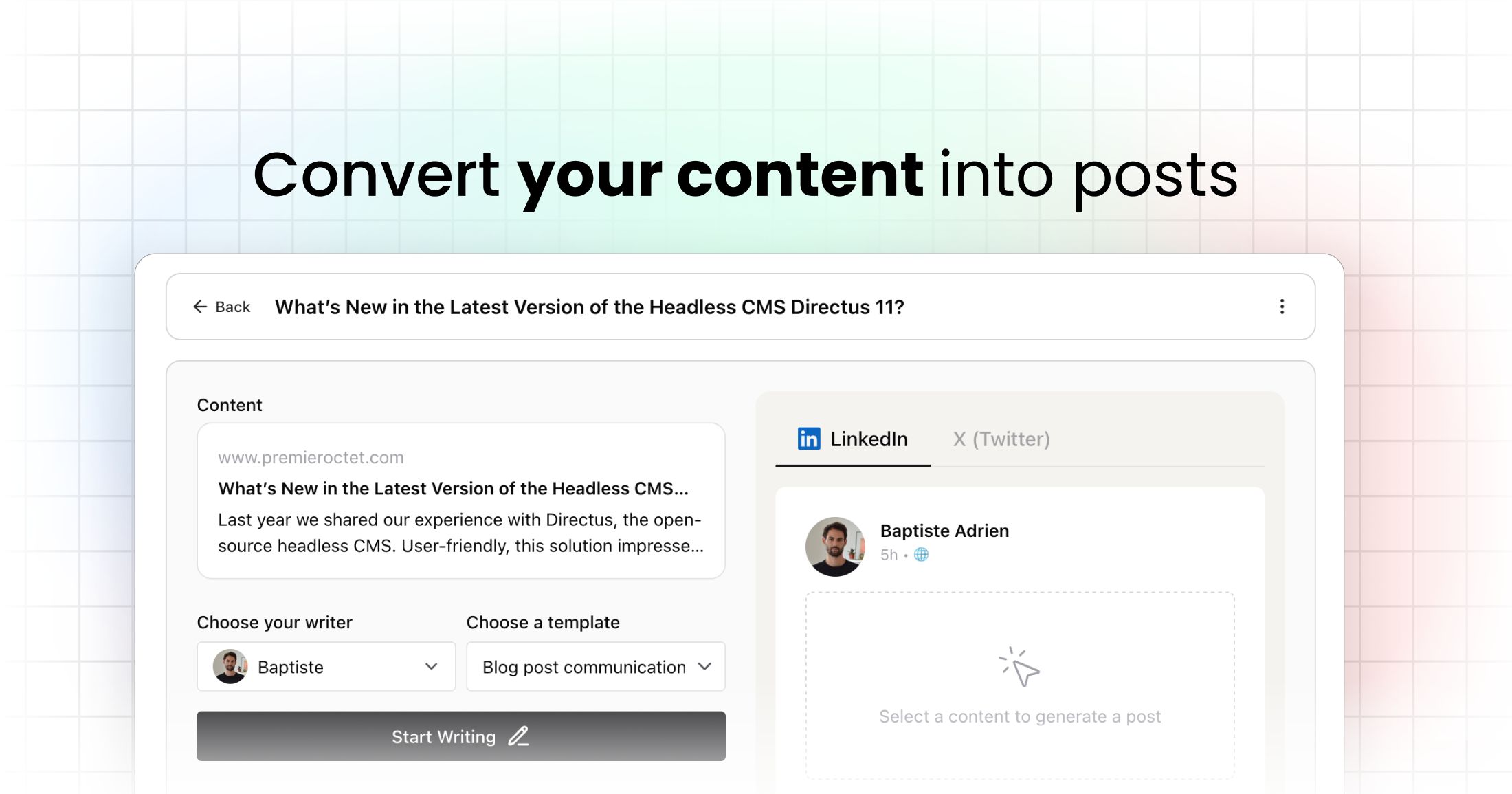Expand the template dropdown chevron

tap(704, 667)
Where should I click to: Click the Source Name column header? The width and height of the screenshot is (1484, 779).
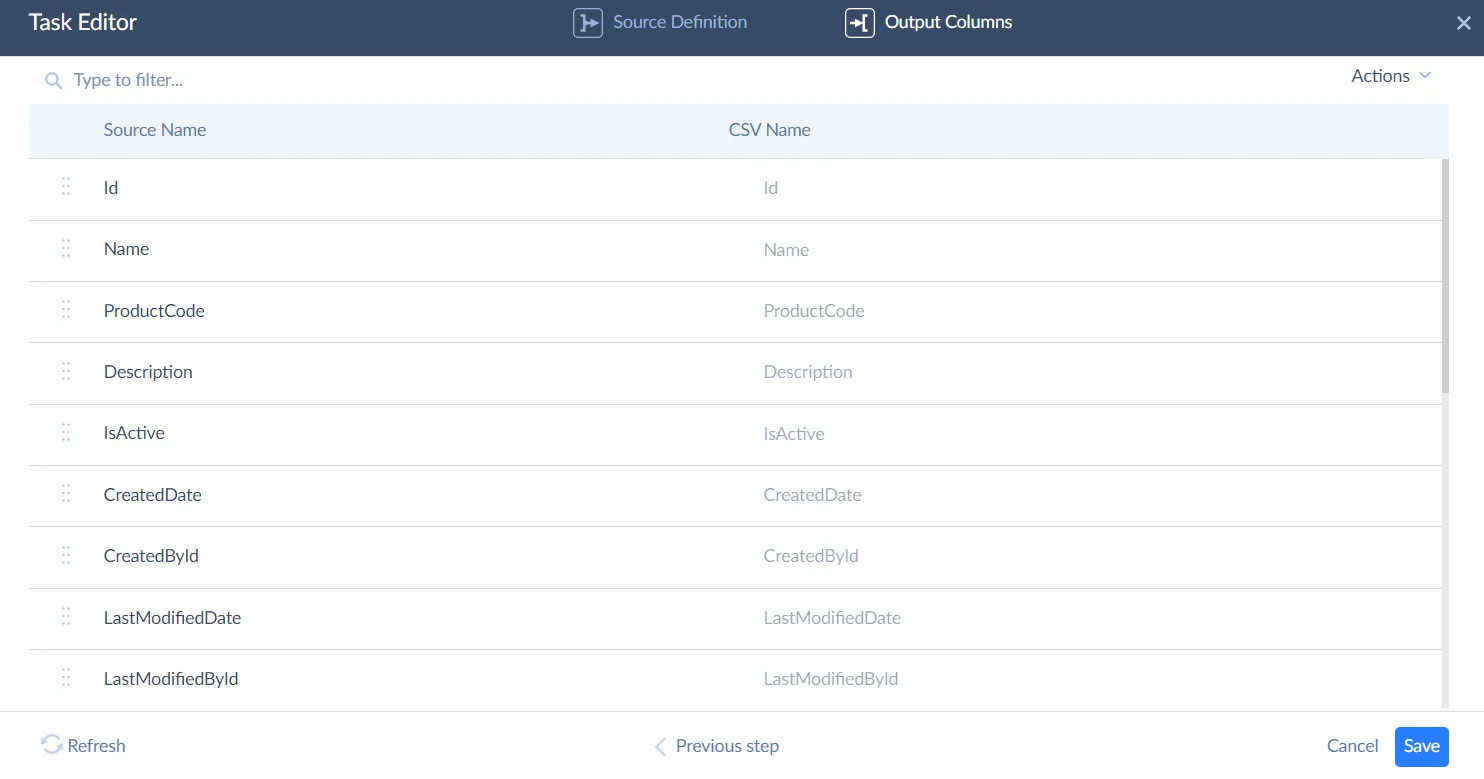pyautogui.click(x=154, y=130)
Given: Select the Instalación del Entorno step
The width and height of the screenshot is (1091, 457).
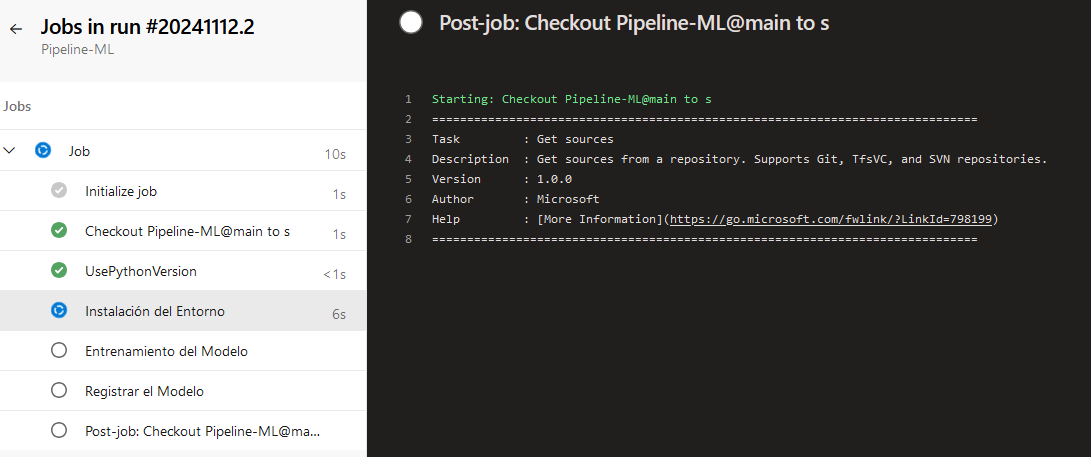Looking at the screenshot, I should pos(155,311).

━━━━━━━━━━━━━━━━━━━━━━━━━━━━━━

▶ Problem: Please copy the material above word for word, leaving out the pictures.

▶ Solution to the problem:
Expand the template dropdown chevron

tap(704, 667)
Where should I click to: Click the Source Name column header? The width and height of the screenshot is (1484, 779).
pyautogui.click(x=154, y=130)
Given: Select the Instalación del Entorno step
The width and height of the screenshot is (1091, 457).
Looking at the screenshot, I should pos(155,311).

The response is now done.